EARLY CHURCH PERSECUTION
& THE MARTYRS

The foundation of the Church was not laid in comfort or political alliance; it was laid in the blood of men, women, and children who looked into the teeth of the Roman Empire and refused to flinch.

THE EMPIRE AND THE.
RELIGIO ILLICITA.

To understand early church persecution, we must discard modern misconceptions. The Roman Empire was actually profoundly pluralistic; they did not care if you worshiped Jesus, as long as you *also* worshiped Caesar. The collision between Rome and the Church was not because Christians possessed *a* god, but because Christians claimed that Jesus was the *only* God.

JOHN 15:20 (LSB)

“Remember the word that I said to you, ‘A slave is not greater than his master.’ If they persecuted Me, they will also persecute you.”

The Charge of “Atheism” & Treason

The Imperial Cult.

In the Roman legal code, Judaism was a *Religio Licita* (a permitted religion) due to its ancient heritage. But as Christianity fractured away from the synagogue, it became a *Religio Illicita* (an illegal religion). Bizarrely, Christians were executed under the charge of “Atheism” because they refused to recognize the Roman pantheon. By refusing to burn a pinch of incense to the genius of the Emperor (the Imperial Cult), Christians were viewed not just as religious deviants, but as highly dangerous political traitors undermining the fabric of the State.
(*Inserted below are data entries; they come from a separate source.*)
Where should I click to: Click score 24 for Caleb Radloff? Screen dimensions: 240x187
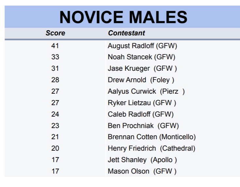(55, 114)
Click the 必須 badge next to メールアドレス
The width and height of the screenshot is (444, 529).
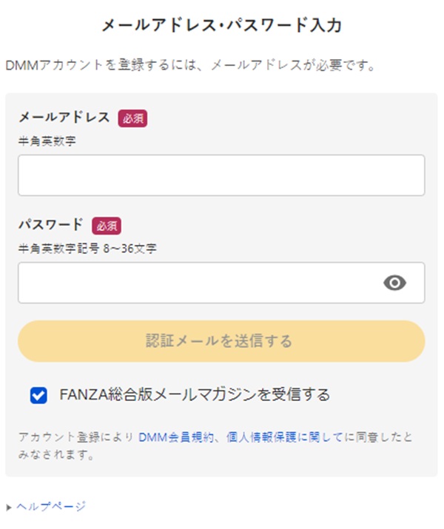click(132, 118)
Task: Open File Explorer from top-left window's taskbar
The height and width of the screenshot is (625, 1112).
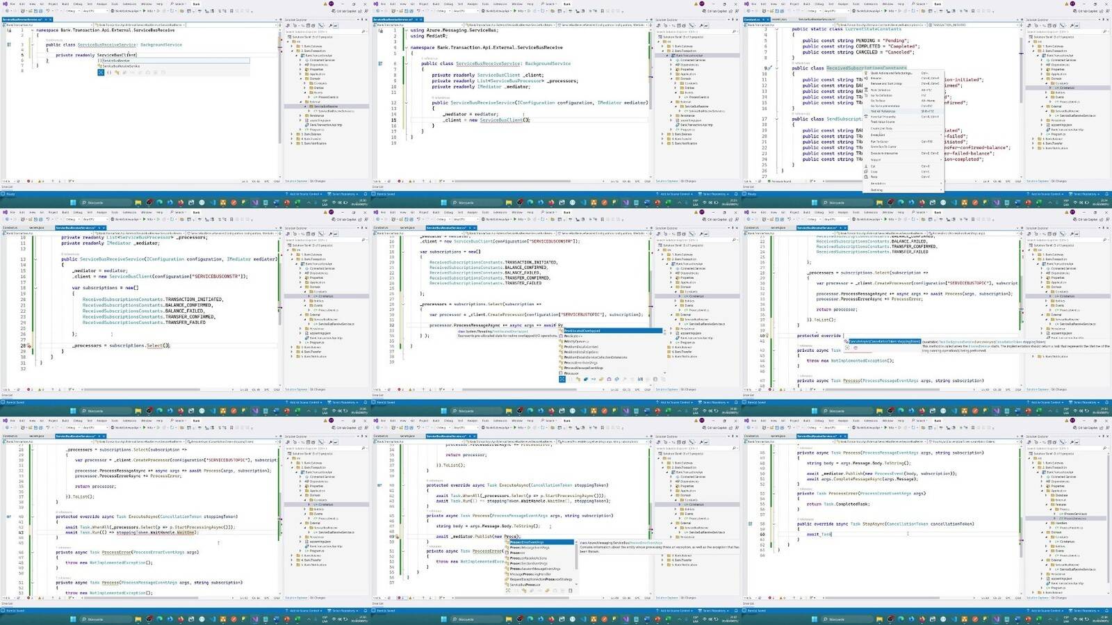Action: (x=138, y=202)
NERO AND THE FIRES OF ROME (AD 64)

The first state-sponsored slaughter of the Church was ignited by Emperor Nero. In AD 64, a catastrophic fire devastated Rome. To deflect rumors that he started the fire to clear land for his golden palace, Nero blamed the Christians. The Roman historian Tacitus (a pagan who despised Christians) recorded the visceral horror: believers were sewn into the skins of wild beasts to be torn apart by dogs, or covered in pitch, nailed to crosses, and set on fire to serve as human torches for Nero’s garden parties. This inaugurated three centuries of sporadic, brutal, and calculated state violence.
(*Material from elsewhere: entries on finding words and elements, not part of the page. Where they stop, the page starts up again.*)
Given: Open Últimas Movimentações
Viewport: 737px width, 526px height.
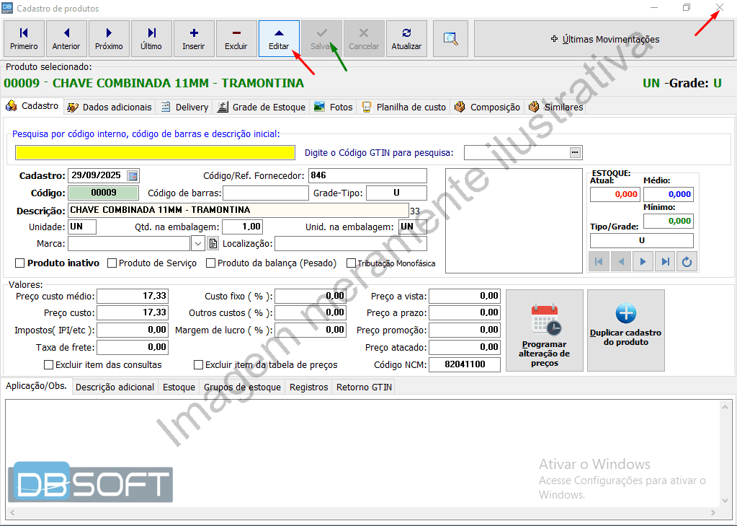Looking at the screenshot, I should click(604, 39).
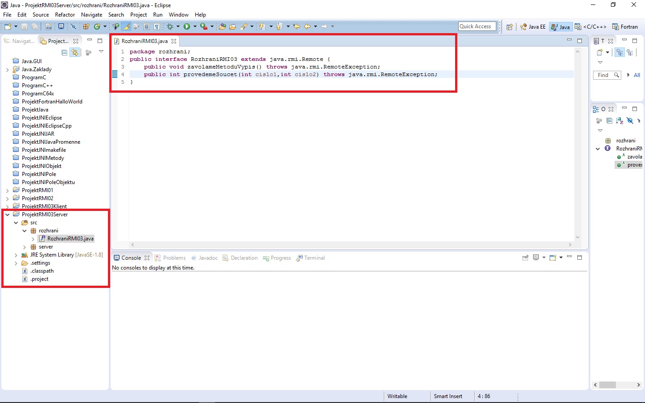Image resolution: width=645 pixels, height=403 pixels.
Task: Collapse the ProjektRMI03Server project node
Action: coord(7,215)
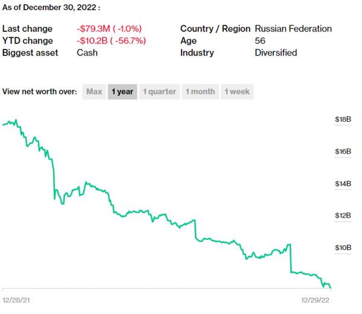The height and width of the screenshot is (314, 362).
Task: Choose the 1 year net worth view
Action: [122, 92]
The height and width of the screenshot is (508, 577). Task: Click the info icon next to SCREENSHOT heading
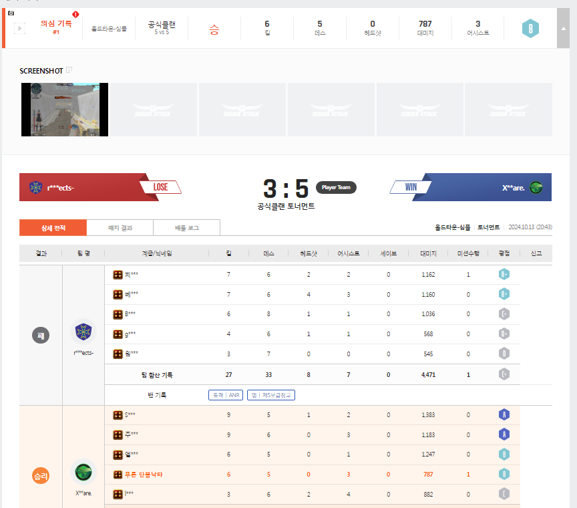pos(69,70)
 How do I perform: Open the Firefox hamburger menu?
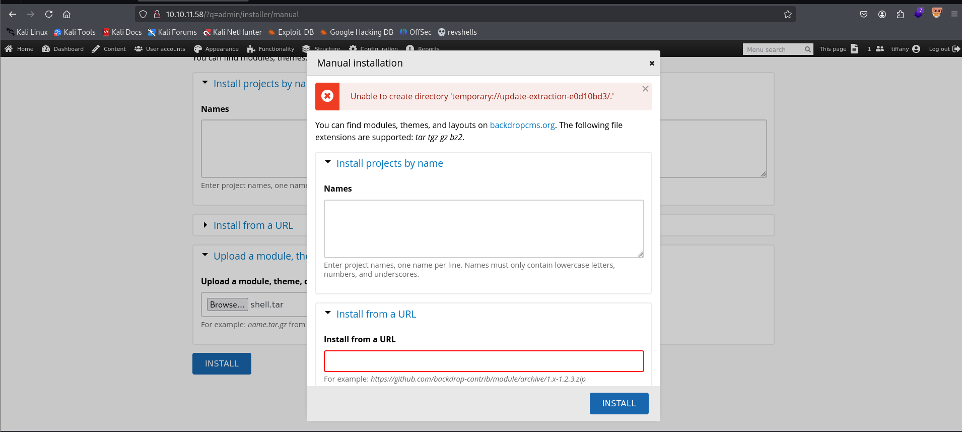(954, 14)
APOSTOLIC COURAGE: IGNATIUS & POLYCARP

How did the early leaders of the church respond to the threat of the arena? Not with panicked pragmatism, but with a profound theology of suffering. They viewed martyrdom not as a tragedy, but as the ultimate coronation.

IGNATIUS OF ANTIOCH (c. AD 110) Ignatius was the Bishop of Antioch, arrested and transported to Rome to be thrown to the beasts. On his journey, he wrote seven letters to the churches. In his letter to the Romans, he actively begs them *not* to use their political influence to save him. He possessed a deeply Eucharistic view of his own death: “I am the wheat of God, and I am ground by the teeth of the wild beasts, that I may be found the pure bread of Christ.” For Ignatius, to suffer for Christ was to finally become a true disciple.
POLYCARP OF SMYRNA (AD 155) Polycarp, a direct disciple of the Apostle John, was arrested at the age of 86. The Roman proconsul pitied the old man, begging him to simply swear by the genius of Caesar and say, “Away with the Atheists!” Polycarp looked at the bloodthirsty pagan crowd, pointed his finger at *them*, and said, “Away with the Atheists!” When ordered to curse Christ to save his life, Polycarp delivered one of the greatest declarations in church history: “Eighty and six years have I served Him, and He has done me no wrong. How then can I blaspheme my King and my Savior?” He was burned at the stake.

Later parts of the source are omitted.